According to their domain name records, the sites were registered to a P.O. Box in Stockholm, Sweden, in the last few weeks. The named registrant might well be a red herring—any information can be entered into the records, and no-one from the site has yet replied to inquiries placed earlier today.
Its Twitter feed consists only of a burst of links to prostitution stings and scandals from early November. Status People reports that only 6 percent of its followers are "good", the rest being fake or inactive accounts.
The site's Facebook page — itself suspiciously close to exactly 10,000 likes — is already plastered with removal demands and accusations of fraud.
"You're pathetic for posting just anyone on your website. You even post pictures of kids?", wrote one annoyed Facebook user.
"If my 11 year old son gets one more text from someone looking to hook up I will sue you," claims another.

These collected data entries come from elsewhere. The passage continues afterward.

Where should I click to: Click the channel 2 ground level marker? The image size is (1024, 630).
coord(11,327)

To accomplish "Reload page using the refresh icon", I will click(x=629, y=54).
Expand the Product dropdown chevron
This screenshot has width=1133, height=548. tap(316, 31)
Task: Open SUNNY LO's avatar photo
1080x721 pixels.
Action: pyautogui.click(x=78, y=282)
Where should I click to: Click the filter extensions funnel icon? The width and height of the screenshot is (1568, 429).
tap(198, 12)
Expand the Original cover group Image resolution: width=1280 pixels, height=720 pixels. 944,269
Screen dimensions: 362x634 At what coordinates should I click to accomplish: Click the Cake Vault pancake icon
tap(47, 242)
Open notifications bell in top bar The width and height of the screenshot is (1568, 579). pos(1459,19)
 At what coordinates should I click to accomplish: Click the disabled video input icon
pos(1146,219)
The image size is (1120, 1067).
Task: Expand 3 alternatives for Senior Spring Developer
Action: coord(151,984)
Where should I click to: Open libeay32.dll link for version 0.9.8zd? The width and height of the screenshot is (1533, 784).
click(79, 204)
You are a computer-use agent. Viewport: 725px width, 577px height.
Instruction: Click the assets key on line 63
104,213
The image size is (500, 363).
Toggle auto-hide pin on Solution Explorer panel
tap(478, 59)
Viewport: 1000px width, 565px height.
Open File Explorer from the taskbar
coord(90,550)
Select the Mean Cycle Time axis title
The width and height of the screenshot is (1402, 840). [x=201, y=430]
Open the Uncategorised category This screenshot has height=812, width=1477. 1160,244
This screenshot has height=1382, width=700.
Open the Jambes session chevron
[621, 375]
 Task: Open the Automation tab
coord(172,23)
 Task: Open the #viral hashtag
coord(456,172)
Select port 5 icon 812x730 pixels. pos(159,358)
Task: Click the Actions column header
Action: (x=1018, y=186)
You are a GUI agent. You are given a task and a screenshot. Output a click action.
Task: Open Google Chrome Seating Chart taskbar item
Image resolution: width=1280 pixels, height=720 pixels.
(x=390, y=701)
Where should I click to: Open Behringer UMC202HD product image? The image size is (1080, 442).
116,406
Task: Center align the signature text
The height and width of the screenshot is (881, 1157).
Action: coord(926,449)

When the site's owners come forward or are tracked down, White writes that Section 230—the part of the law referred to by the site's operators—might not be as strong a defense as they expect.
"Courts are still determining application of Section 230 to extortion sites, [but] even the most generous application of Section 230 wouldn't apply if the 'user submission' was a hoax – if the purveyors of the site were themselves the ones populating it with pictures under the guise of users doing it. That's something that would come out in discovery in any case. There's reason to question whether the content is actually user-submitted, or whether the purveyors put it in themselves, when a brand-new site appears already populated with content."
"Moreover, Section 230 is not a defense to criminal charges. Extortion is a crime in many states, and a federal crime to the extent it uses interstate communication. Similarly, to the extent the site makes deliberately false statements of fact to extort money, its purveyors may have committed fraud, which is both a state and federal crime."